=== Data to use ===

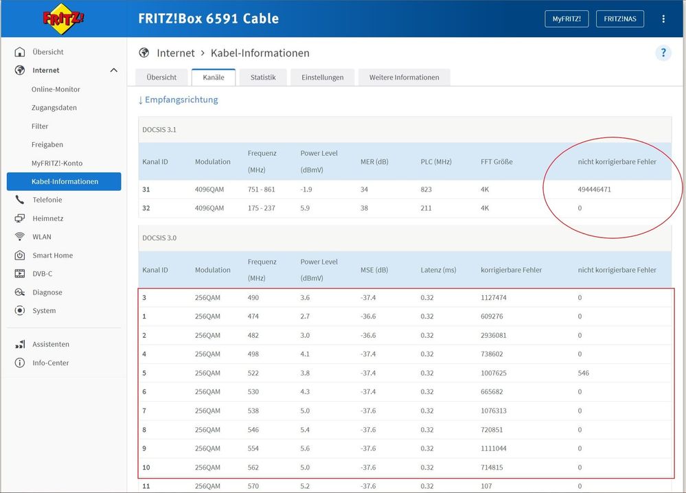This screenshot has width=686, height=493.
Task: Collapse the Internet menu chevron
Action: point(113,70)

===
=== Data to use ===

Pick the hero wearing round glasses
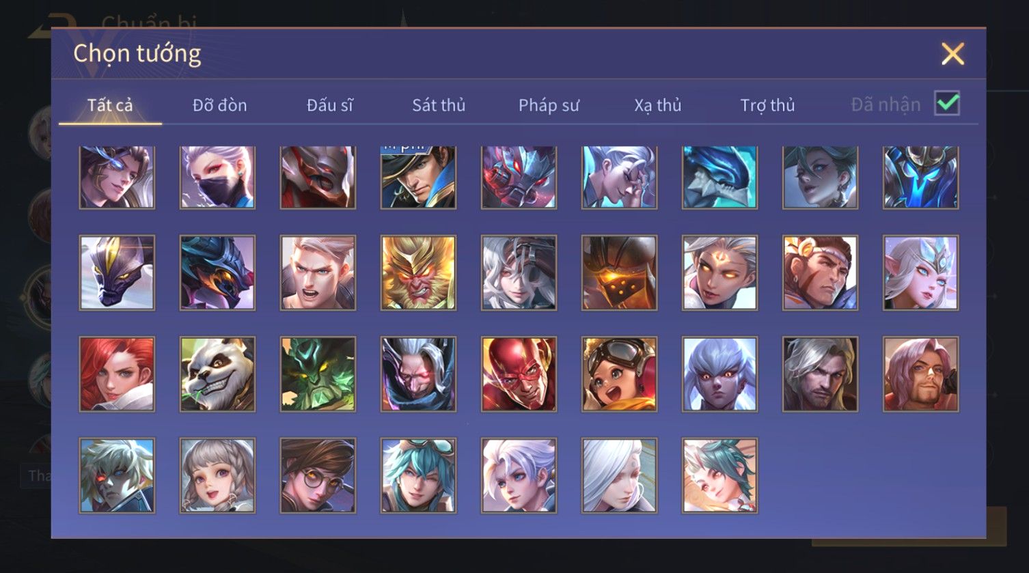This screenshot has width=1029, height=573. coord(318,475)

===
=== Data to use ===

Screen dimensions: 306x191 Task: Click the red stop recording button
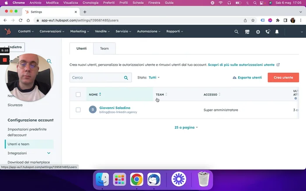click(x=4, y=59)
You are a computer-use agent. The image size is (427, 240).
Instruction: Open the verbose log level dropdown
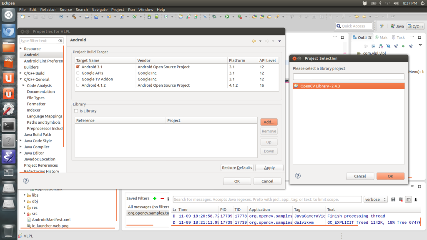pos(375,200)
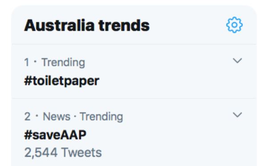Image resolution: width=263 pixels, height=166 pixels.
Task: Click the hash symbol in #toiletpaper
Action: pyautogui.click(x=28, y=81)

===

Assignment: Out of the records above, please copy exactly the lines from the line with "Screen dimensions: 306x191" up to and including the line with "You are a computer-use", minus the pictures.

Response to this task:
Screen dimensions: 306x191 Task: Click the red stop recording button
click(x=4, y=59)
You are a computer-use agent. The image size is (427, 240).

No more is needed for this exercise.